Inspiration comes in a many forms, or rather at many ages – you just have to recognize it. For example, you can feel inspired by 13-year-old Aidan Dwyer, who applied a very frequent mathematical principle found in nature to boost the solar panels’ performance.
And quite successfully, we might add: by using the Fibonacci sequence (which is naturally found in tree branches) and arranging solar panel arrays in that sequence, one can generate up to 20% more energy than if the panels were flat. Also, the period needed to harvest solar power was prolonged by two and a half hours. And in winter, when solar panels are in most dire need of light, Dwyer almost gave them a new life: spanned their output by 50%!
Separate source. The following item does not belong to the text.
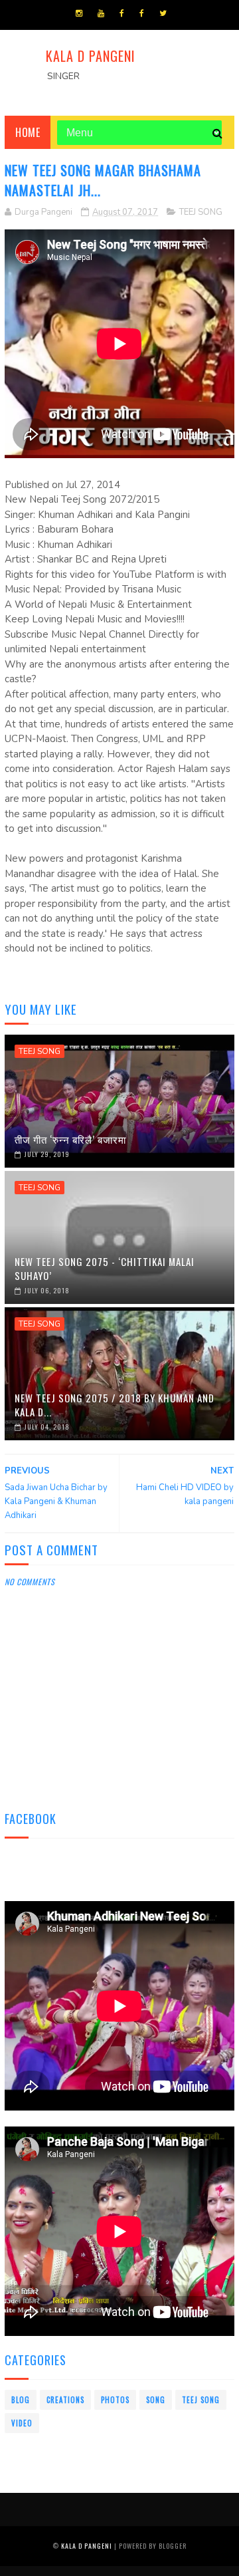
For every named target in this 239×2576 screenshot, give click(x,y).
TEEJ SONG (200, 212)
His achievements didn’t go unnoticed: besides being congratulated by the Town of Huntington for his activity, the innovation for the solar panels alone earned him the “2011 Young Naturalist” award in July last year from the Museum of Natural History in New York.
The innovation also earned him a provisional patent from the United States Patent and Trademark Office, which is perhaps the most important recognition of them all.
If at 13 he is so “interested in science because it helps the world,” he’s someday probably going to put his innovations in practice for the good of humanity. Three and a half years ago we’ve been writing about William Yuan, who discovered 3D solar cells while he was twelve.